▶ **Extract provided**
*** Begin section ***

Migration of the Monarch Butterflies

This weekend I walked out to head down to the lake and saw an orange butterfly near me, then another. I stopped to watch them both for a minute even putting my hand out just for a second or two to see if one of them might land and then a third showed up, then a fourth. All four, bright orange, beautiful. I don’t know what to think of it, I mean, I wonder, does God let souls who have passed visit us? Could they be angels? Or maybe just beautiful butterflies created by the master artist.

I often have experiences like this with birds. Last week I was working at the kitchen counter and for two days in a row I had feathered visitors. A bright red cardinal landed on the skinny ledge of my window pane, not the window sill, the inside of the window where there is barely 1/2″ of ledge and pecked on the window. I see cardinals all the time. This one stayed there for a bit; so unusual because I’ve NEVER seen a bird land there. The next day a woodpecker did the same thing, landing on the skinny little ledge, pecking on the window to get my attention. Again, maybe they just see their reflection in the window and it’s nothing, but I often wonder if the birds are angels watching over us.

There is a “bird story” in my book you’ll have to check out; one I have never been able to explain. Sidebar.. . . . . the book is in typesetting with my publisher now and I have ISBN numbers for both hard-cover and soft-cover. Once I approve the typesetting/page layout, we move into cover design, then marketing and production of samples, so I’d say Feb/Mar before we’re done.

I have a perspective of nature that I didn’t have before. It brings me to thoughts of God’s creation and I believe that is intentional. Nature reminds us of the amazing landscape God has created. He wants us to look at the trees and plants and animals and realize, it’s all been given to us.  He has given us a copy of Heaven on earth to remind us of our real home.

*** End section ***

▶ **Source data**

*** Begin section ***

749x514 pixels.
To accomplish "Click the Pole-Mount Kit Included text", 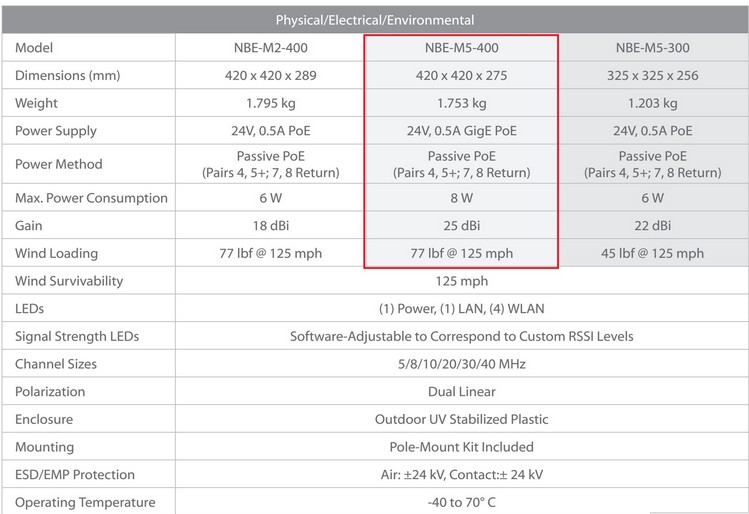I will pos(461,447).
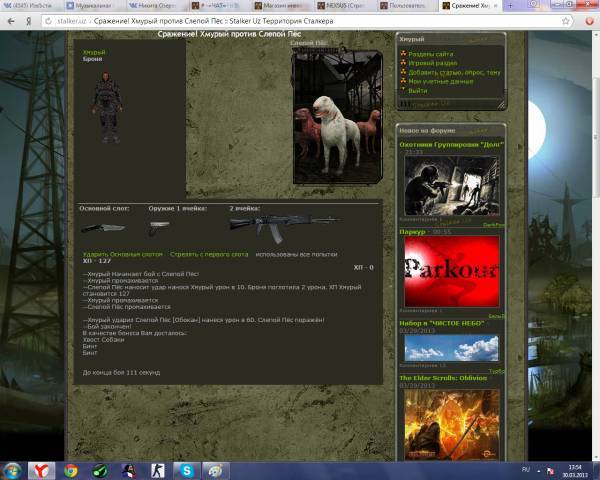Click 'Стрелять с первого слота' link

(x=207, y=254)
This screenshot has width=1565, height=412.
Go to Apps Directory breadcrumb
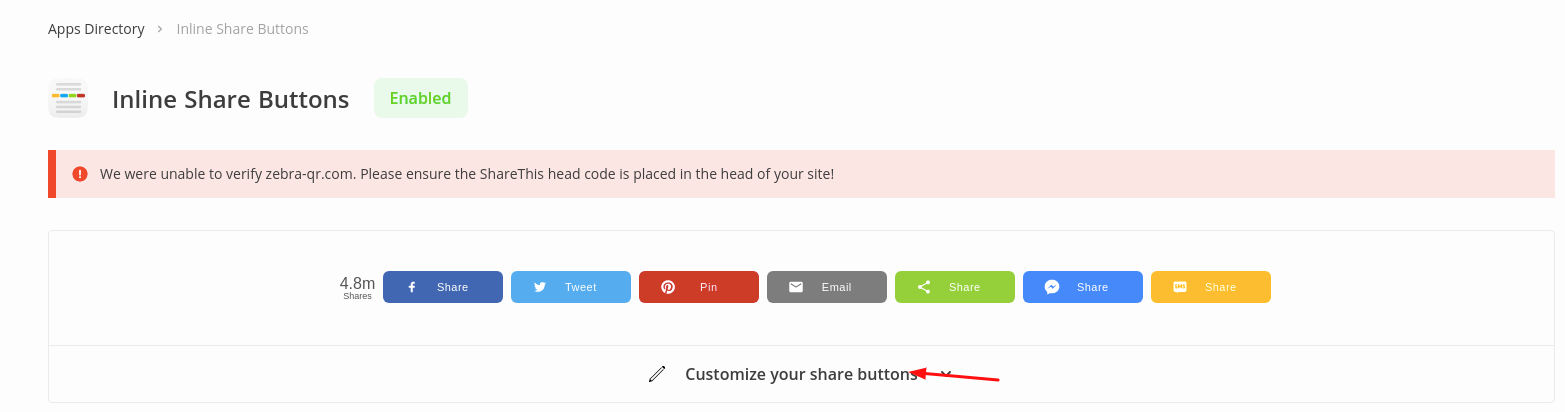[96, 29]
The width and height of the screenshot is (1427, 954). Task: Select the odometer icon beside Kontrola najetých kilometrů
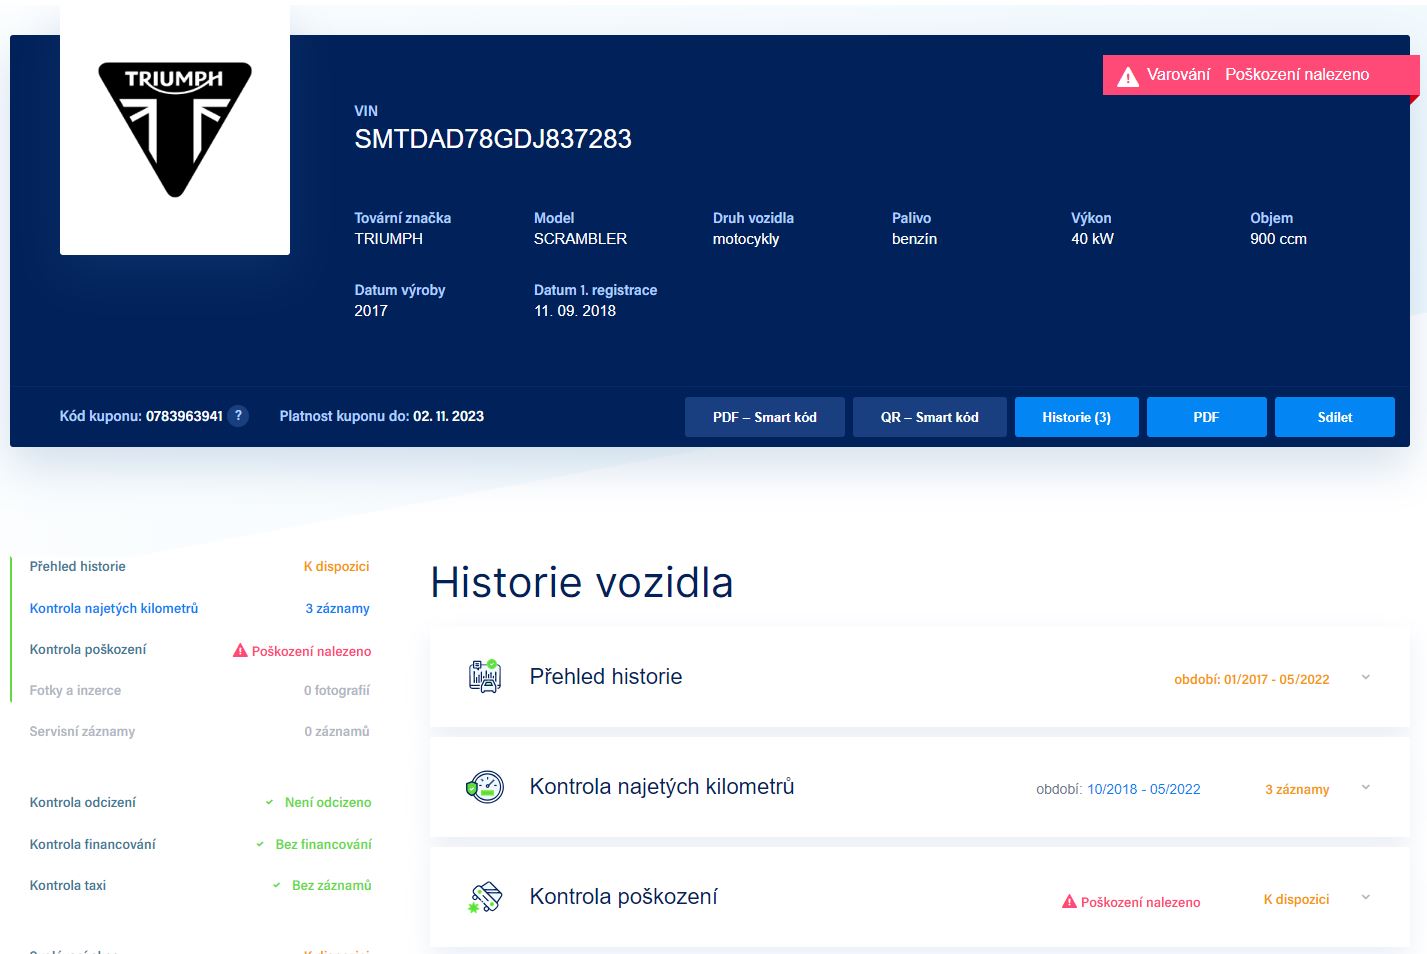pos(483,787)
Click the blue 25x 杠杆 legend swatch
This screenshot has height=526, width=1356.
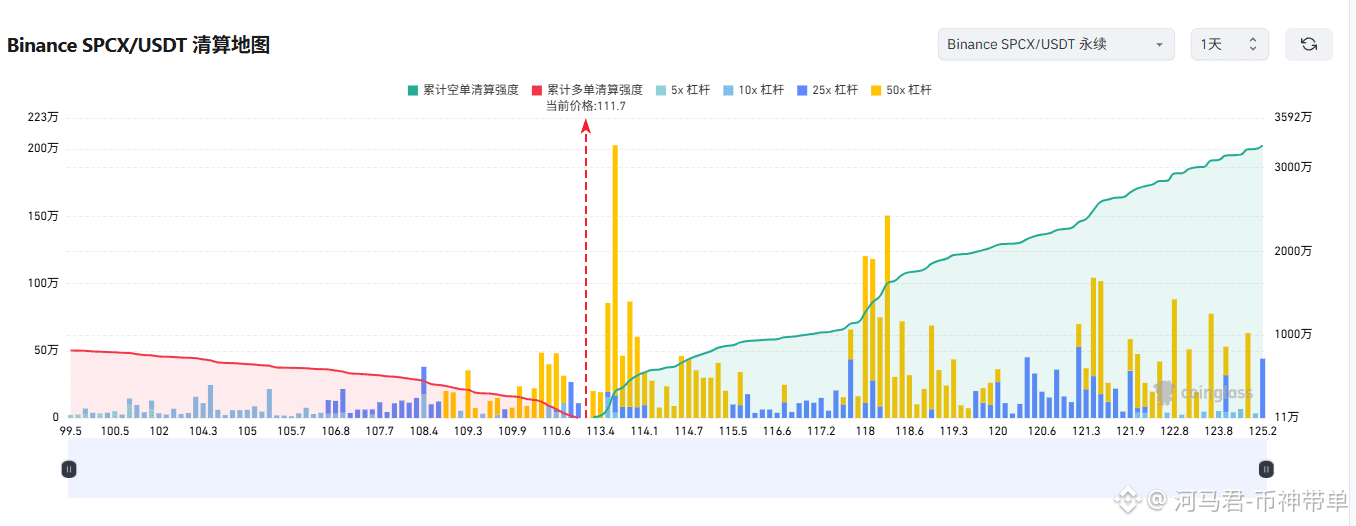coord(801,90)
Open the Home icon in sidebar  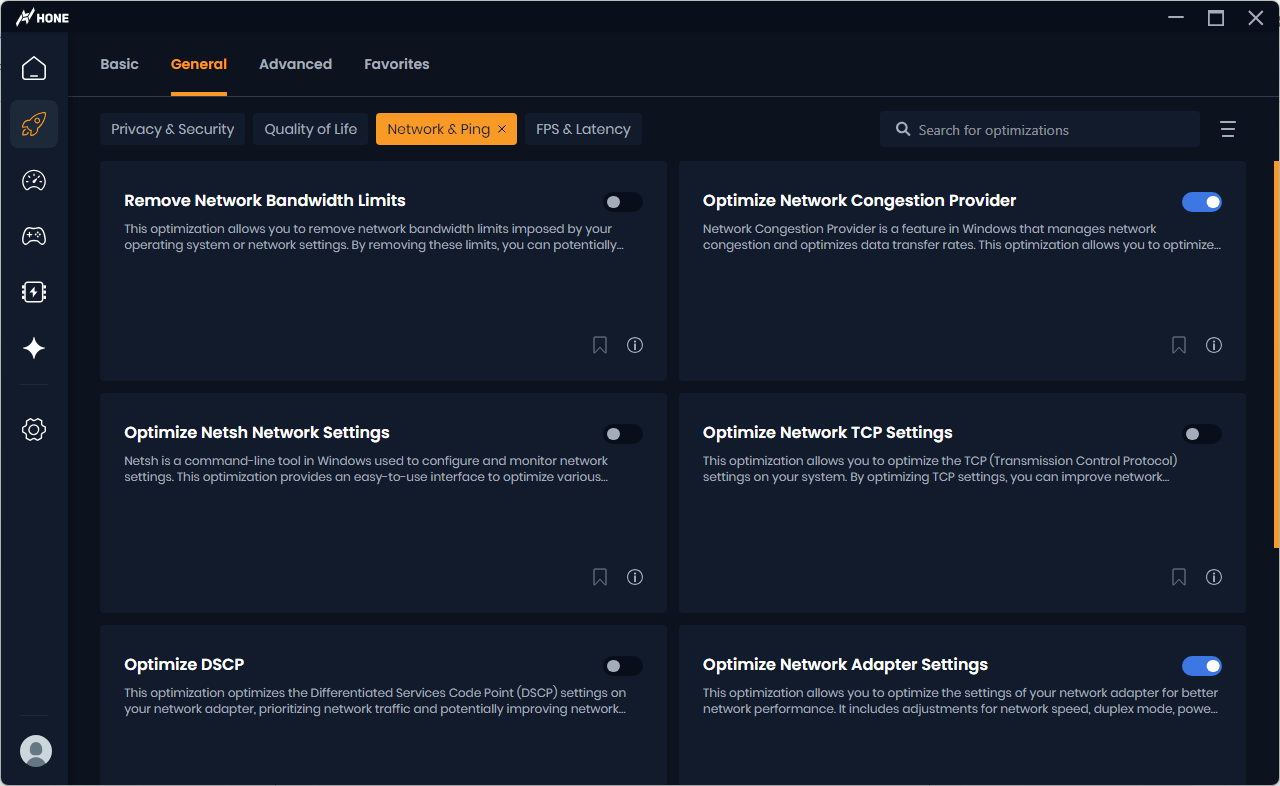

*** End section ***

▶ **What you will do**
1 – In the butterfly post, which two birds landed on the narrow window ledge and pecked at the glass?
2 – Using the butterfly post, explain why the writer expects the book to be finished around February or March.

▶ **Solutions per task**
1 – A cardinal and a woodpecker.

2 – The book is still in typesetting with the publisher. After the writer approves the typesetting and page layout, it still has to go through cover design and then marketing and production of samples.